### Written problem:
List every line in the rows below that contains the word "between".

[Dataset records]
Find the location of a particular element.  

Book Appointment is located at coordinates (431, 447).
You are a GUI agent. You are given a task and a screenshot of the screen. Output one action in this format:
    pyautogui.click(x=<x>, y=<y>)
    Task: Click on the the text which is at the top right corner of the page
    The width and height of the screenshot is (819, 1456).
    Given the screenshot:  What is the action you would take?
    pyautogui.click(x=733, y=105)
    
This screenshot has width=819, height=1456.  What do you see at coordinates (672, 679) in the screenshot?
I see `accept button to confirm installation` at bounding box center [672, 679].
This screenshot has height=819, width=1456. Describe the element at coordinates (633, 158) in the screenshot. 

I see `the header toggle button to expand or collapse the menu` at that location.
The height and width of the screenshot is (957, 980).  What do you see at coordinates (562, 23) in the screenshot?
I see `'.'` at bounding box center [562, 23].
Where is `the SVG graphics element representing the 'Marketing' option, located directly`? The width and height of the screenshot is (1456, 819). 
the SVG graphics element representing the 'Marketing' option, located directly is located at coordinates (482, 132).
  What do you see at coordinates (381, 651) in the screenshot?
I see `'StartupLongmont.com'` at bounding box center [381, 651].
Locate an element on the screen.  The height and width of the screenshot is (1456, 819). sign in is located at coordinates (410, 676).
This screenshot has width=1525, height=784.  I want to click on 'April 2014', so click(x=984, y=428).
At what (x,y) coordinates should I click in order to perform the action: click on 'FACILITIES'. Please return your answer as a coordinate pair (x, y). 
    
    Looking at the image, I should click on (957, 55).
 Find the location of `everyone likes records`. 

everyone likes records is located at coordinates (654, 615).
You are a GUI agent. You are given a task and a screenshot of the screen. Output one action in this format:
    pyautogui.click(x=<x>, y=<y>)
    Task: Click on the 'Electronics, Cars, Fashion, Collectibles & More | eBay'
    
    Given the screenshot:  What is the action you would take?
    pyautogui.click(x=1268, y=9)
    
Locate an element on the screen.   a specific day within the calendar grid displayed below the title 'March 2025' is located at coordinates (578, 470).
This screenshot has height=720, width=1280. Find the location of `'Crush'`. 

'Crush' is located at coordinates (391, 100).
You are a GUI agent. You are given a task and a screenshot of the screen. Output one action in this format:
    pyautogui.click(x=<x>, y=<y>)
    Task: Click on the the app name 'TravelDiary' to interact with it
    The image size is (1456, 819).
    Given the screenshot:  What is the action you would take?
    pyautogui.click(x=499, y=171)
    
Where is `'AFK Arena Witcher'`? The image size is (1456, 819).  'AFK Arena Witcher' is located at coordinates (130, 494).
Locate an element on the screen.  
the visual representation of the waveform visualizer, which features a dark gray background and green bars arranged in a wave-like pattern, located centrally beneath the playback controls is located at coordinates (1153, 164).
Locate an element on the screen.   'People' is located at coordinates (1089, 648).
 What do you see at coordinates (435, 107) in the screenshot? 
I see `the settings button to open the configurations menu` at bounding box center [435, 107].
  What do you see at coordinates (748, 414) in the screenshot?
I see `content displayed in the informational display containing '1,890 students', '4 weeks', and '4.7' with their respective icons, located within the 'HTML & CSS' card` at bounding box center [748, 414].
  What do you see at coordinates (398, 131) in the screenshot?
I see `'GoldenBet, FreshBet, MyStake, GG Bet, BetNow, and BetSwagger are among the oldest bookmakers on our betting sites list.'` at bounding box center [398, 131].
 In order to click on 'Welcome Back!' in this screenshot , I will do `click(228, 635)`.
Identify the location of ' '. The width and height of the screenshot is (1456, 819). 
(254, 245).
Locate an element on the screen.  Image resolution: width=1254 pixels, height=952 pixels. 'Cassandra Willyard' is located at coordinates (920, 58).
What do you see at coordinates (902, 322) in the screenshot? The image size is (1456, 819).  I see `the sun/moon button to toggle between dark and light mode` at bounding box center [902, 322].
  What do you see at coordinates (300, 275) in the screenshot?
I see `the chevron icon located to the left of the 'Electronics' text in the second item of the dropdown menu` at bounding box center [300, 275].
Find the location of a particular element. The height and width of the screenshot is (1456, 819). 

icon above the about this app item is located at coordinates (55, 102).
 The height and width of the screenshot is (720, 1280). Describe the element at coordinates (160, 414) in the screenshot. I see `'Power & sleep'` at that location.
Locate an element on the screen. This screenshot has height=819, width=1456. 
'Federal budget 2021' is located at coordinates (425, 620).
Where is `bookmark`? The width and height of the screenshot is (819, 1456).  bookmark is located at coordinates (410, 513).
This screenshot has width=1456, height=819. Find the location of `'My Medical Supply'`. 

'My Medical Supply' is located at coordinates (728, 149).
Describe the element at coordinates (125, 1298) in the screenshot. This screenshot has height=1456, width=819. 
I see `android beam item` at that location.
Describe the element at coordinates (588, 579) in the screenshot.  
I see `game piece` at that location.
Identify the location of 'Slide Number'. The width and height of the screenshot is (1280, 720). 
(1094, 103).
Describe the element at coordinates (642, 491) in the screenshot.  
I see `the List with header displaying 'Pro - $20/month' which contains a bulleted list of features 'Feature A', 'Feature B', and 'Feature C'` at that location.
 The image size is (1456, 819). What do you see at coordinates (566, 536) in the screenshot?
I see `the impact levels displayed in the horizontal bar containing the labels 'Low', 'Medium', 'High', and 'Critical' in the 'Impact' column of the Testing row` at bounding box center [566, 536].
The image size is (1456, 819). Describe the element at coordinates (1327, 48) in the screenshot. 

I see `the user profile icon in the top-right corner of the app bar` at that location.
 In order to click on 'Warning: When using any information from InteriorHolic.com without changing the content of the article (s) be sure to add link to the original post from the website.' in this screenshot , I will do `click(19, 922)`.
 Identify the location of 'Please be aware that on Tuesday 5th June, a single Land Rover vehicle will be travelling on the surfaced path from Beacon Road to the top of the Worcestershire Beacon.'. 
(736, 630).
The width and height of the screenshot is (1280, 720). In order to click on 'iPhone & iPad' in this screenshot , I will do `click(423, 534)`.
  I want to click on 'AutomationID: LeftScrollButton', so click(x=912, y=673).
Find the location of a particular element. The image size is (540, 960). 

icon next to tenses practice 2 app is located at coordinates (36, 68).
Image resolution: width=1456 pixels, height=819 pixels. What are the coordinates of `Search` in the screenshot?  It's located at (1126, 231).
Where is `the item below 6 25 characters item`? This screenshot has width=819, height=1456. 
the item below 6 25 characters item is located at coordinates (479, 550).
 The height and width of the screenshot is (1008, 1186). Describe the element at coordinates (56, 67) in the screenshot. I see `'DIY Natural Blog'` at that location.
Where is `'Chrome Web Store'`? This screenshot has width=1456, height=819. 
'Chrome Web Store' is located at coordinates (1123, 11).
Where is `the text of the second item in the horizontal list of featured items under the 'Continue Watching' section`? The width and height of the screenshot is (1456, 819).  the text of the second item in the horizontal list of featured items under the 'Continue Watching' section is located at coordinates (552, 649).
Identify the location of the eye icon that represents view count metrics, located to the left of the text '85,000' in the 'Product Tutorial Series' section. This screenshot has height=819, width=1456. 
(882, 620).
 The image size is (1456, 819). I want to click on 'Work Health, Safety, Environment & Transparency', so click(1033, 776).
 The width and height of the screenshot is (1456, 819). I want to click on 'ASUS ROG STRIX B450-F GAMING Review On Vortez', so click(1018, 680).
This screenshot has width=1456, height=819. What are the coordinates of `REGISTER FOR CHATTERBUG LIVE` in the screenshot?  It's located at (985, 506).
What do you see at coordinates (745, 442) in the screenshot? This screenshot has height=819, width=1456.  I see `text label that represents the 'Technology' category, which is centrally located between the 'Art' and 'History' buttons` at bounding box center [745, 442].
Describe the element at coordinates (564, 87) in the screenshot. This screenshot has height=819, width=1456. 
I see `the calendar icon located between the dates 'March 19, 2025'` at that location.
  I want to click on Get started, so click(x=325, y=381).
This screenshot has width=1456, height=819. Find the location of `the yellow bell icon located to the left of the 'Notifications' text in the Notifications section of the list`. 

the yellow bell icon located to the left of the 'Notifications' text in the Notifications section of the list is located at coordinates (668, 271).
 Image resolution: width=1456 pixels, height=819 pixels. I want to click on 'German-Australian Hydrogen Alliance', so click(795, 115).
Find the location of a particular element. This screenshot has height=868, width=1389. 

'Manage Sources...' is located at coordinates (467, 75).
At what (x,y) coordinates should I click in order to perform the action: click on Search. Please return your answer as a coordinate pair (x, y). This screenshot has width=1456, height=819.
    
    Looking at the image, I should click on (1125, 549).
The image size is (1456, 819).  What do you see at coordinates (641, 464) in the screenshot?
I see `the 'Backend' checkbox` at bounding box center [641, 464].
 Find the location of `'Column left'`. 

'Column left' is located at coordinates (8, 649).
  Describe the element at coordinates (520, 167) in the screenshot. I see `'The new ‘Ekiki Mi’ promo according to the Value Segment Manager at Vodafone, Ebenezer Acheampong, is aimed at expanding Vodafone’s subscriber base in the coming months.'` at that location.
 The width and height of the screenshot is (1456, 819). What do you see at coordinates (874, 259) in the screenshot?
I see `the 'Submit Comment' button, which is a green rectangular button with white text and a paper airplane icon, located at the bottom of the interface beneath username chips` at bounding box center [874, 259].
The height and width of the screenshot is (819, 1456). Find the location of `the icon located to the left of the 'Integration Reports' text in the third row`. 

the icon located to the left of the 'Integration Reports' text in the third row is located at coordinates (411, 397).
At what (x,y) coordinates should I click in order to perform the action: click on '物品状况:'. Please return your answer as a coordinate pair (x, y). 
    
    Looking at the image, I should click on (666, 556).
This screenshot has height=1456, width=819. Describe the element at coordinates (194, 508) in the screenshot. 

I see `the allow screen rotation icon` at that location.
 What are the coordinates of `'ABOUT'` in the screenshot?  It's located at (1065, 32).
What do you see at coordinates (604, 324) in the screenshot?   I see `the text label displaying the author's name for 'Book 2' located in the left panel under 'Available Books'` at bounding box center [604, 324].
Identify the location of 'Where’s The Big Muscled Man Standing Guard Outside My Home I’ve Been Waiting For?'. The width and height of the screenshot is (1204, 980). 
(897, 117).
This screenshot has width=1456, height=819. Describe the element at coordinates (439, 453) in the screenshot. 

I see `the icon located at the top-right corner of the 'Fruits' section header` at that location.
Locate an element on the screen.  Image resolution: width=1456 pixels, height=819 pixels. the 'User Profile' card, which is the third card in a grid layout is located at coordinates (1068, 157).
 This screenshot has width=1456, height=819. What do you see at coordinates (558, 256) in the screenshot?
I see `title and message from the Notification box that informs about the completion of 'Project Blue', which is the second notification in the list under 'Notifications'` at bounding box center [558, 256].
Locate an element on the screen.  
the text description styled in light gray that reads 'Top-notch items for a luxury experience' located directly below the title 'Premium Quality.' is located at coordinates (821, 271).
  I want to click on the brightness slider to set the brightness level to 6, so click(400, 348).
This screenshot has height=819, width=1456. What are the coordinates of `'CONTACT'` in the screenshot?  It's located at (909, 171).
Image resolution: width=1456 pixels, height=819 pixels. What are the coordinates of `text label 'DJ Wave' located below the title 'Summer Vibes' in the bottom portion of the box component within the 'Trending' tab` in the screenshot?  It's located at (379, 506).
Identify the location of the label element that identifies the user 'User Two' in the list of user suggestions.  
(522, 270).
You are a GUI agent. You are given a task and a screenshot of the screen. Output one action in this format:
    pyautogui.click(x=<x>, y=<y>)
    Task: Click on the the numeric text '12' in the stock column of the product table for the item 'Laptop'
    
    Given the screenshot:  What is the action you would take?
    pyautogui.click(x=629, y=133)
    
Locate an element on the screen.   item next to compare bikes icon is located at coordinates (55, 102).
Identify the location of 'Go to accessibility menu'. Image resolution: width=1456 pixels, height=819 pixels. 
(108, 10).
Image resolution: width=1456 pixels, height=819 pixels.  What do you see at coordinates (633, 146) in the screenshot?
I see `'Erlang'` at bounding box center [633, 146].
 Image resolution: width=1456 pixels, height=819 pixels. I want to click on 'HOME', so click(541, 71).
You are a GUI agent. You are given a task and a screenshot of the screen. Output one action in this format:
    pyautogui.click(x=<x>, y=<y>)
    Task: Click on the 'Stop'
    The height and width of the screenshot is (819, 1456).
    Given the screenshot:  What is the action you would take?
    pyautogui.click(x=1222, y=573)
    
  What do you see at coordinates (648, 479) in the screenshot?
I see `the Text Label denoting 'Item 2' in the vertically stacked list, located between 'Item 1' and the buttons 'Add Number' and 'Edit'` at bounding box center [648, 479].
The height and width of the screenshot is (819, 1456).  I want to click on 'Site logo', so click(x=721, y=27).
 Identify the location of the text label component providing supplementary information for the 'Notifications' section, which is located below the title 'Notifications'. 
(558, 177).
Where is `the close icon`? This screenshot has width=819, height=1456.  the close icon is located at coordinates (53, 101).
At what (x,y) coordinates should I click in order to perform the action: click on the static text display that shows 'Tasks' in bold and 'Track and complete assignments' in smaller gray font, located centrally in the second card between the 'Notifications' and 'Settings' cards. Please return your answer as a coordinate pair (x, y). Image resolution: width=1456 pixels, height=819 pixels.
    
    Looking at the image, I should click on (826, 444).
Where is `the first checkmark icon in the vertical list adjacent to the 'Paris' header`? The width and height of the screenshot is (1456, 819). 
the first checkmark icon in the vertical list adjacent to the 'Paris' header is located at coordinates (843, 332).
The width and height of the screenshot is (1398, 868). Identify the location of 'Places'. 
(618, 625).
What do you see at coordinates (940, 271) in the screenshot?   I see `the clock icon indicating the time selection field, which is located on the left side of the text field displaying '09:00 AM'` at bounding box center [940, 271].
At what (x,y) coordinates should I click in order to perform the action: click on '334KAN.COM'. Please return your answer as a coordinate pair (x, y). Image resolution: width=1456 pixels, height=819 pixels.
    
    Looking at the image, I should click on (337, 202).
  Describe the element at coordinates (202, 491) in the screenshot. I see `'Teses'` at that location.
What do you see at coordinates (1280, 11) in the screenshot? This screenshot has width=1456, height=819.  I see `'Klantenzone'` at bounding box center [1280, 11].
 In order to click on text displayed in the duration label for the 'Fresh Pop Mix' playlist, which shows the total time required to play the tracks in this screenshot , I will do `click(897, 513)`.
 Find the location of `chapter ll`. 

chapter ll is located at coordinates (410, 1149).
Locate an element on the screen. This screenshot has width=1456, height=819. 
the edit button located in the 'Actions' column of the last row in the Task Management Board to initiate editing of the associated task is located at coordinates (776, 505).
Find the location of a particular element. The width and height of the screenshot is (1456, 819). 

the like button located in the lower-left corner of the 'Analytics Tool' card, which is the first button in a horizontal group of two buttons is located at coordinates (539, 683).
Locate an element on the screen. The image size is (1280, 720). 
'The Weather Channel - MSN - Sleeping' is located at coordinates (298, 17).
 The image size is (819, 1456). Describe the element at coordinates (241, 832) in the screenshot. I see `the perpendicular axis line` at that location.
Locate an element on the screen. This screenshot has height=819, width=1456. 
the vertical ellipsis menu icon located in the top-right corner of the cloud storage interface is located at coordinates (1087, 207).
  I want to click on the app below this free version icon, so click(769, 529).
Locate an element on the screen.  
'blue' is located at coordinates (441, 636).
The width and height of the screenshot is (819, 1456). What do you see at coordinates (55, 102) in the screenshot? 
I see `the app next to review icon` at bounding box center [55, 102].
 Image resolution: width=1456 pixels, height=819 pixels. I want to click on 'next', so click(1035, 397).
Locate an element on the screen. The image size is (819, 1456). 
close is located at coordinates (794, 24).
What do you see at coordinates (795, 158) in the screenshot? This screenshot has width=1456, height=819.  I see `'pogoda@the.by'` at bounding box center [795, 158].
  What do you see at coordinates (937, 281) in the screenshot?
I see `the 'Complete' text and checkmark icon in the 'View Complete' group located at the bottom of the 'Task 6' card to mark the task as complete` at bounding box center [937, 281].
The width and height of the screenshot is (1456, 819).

### Output of the exercise:
What do you see at coordinates (902, 322) in the screenshot? The image size is (1456, 819).  I see `the sun/moon button to toggle between dark and light mode` at bounding box center [902, 322].
What do you see at coordinates (745, 442) in the screenshot? This screenshot has height=819, width=1456.  I see `text label that represents the 'Technology' category, which is centrally located between the 'Art' and 'History' buttons` at bounding box center [745, 442].
I see `the calendar icon located between the dates 'March 19, 2025'` at that location.
I see `the Text Label denoting 'Item 2' in the vertically stacked list, located between 'Item 1' and the buttons 'Add Number' and 'Edit'` at bounding box center [648, 479].
At what (x,y) coordinates should I click in order to perform the action: click on the static text display that shows 'Tasks' in bold and 'Track and complete assignments' in smaller gray font, located centrally in the second card between the 'Notifications' and 'Settings' cards. Please return your answer as a coordinate pair (x, y). Image resolution: width=1456 pixels, height=819 pixels.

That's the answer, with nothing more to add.